The lytic activity of the bee venom peptide melittin is strongly reduced by the presence of negatively charged phospholipids or chloroplast galactolipids in the membranes of phosphatidylcholine large unilamellar vesicles.

D K Hincha1, J H Crowe.   

Abstract

We have investigated the dependence of the lytic activity of the bee venom peptide melittin on the lipid composition of its target membrane. The lysis of large unilamellar liposomes, measured as loss of the fluorescent dye carboxyfluorescein, in the presence of melittin was strongly reduced when the negatively charged lipids phosphatidylglycerol (PG) or phosphatidylserine (PS), or the plant chloroplast lipids monogalactosyldiacylglycerol (MGDG) or digalactosyldiacylglycerol (DGDG) were incorporated into egg phosphatidylcholine (EPC) membranes. This reduction was evident at concentrations below 10 wt% of the additional lipids. It was not due to reduced binding of melittin to the vesicles. It was also not related to a reduced insertion depth of the peptide into the bilayer, as shown by quenching of the intrinsic tryptophan fluorescence of the peptide by the aqueous quencher sodium nitrate. Fourier transform infrared spectroscopy (FTIR) revealed specific interactions of the peptide with the headgroups of the inhibitory lipids.
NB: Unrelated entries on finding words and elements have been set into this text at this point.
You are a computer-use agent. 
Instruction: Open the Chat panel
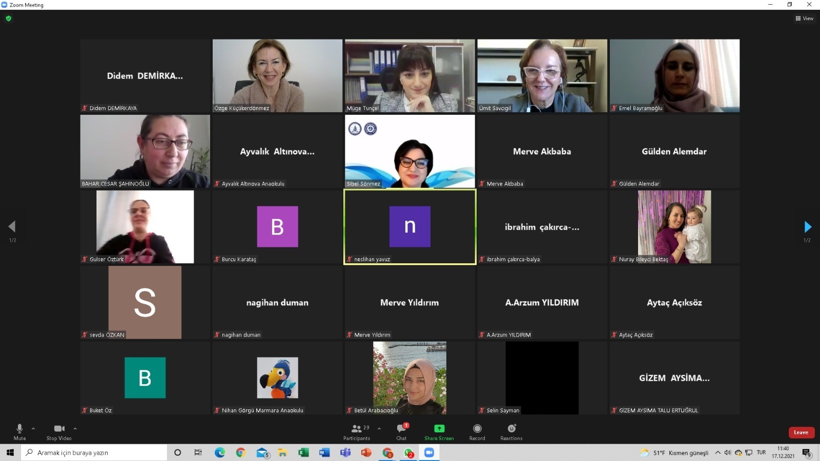click(x=401, y=431)
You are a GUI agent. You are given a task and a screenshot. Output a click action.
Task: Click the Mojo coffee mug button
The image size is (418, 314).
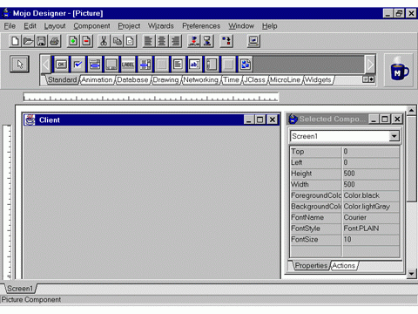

The phosphate peak in PG was shifted by two wavenumbers after the addition of melittin. There was no shift in EPC or PS. Instead, in PS the COO- peak was strongly distorted in the presence of melittin. These data indicate ionic interactions between the basic peptide and the negative charges on the membrane surface. The galactolipids are uncharged. Here the evidence points to hydrogen bonding between melittin and OH-groups of the sugar headgroups. Liposomes containing DGDG were the only case where we found evidence for changes in fatty acyl chain motion due to the presence of melittin, from the CH2-scissoring peaks.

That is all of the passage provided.